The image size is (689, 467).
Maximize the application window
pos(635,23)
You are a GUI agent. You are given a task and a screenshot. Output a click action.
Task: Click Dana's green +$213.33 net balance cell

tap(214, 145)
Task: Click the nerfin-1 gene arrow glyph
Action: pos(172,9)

▸ Your objective
The entries listed above are to be output exactly. Leave none out.

▸ Problem solution
The image size is (689, 467).
Maximize the application window
pos(635,23)
You are a GUI agent. You are given a task and a screenshot. Output a click action.
Task: Click Dana's green +$213.33 net balance cell

tap(214, 145)
Task: Click the nerfin-1 gene arrow glyph
Action: pos(172,9)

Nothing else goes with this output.